Written exercise: Reproduce the discussion of 1960s German beat music on radio and television below word for word, from its title line to its final sentence.

Passage provided:

#####

"60s garage music" versus "pop culture"

Actually you're wrong , there were radio shows like Twen Club ; Club 16 ; Mittwochsparty ( wednesdayparty ) on german public radio before Beat Club and soon after Beat Club started Beat , Beat , Beat began airing on tv as well . But definitely the biggest thing for beat fans was Radio Luxemburg on medium wave radio . H-J Klitsch's book Shakin' All Over gives a good overview on the german beatscene and what it meant to be a teenager back then .
Well, "wrong" is a bit strong maybe:

* "Club 16" started in 1967.
* "Twen Club" was a dance club in Bremen that opened in late 1963. It seems to have become a radio program later on. But I can't find any reference to that before 1966.
* "Mittwochsparty" started in 1959, but I can't find anything about its content. It seems that groups of teenagers decided on the playlists, which is interesting. But, as the name says, it was only on Wednesdays.

AND those were regional stations. And probably the only ones nation-wide.
Moreover until 1968 the "Beat Club" was broadcasted only once a month for half an hour (!). So it really can't be said there was a lot going on, and definitely nothing compared to Top 40 radio stations.
Every account of people who grew up during that time says that the mass media matched the demand in no way.

H.-J. Klitsch's work is one amazing book and a must-have for anybody interested in the subject. The German TBM, so to speak. Sadly it's only in German.

#####

Given information:
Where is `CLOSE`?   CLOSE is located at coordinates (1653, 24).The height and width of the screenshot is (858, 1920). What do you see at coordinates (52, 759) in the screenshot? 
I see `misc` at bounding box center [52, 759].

#####

Task response:
"60s garage music" versus "pop culture"

Actually you're wrong , there were radio shows like Twen Club ; Club 16 ; Mittwochsparty ( wednesdayparty ) on german public radio before Beat Club and soon after Beat Club started Beat , Beat , Beat began airing on tv as well . But definitely the biggest thing for beat fans was Radio Luxemburg on medium wave radio . H-J Klitsch's book Shakin' All Over gives a good overview on the german beatscene and what it meant to be a teenager back then .
Well, "wrong" is a bit strong maybe:

* "Club 16" started in 1967.
* "Twen Club" was a dance club in Bremen that opened in late 1963. It seems to have become a radio program later on. But I can't find any reference to that before 1966.
* "Mittwochsparty" started in 1959, but I can't find anything about its content. It seems that groups of teenagers decided on the playlists, which is interesting. But, as the name says, it was only on Wednesdays.

AND those were regional stations. And probably the only ones nation-wide.
Moreover until 1968 the "Beat Club" was broadcasted only once a month for half an hour (!). So it really can't be said there was a lot going on, and definitely nothing compared to Top 40 radio stations.
Every account of people who grew up during that time says that the mass media matched the demand in no way.

H.-J. Klitsch's work is one amazing book and a must-have for anybody interested in the subject. The German TBM, so to speak. Sadly it's only in German.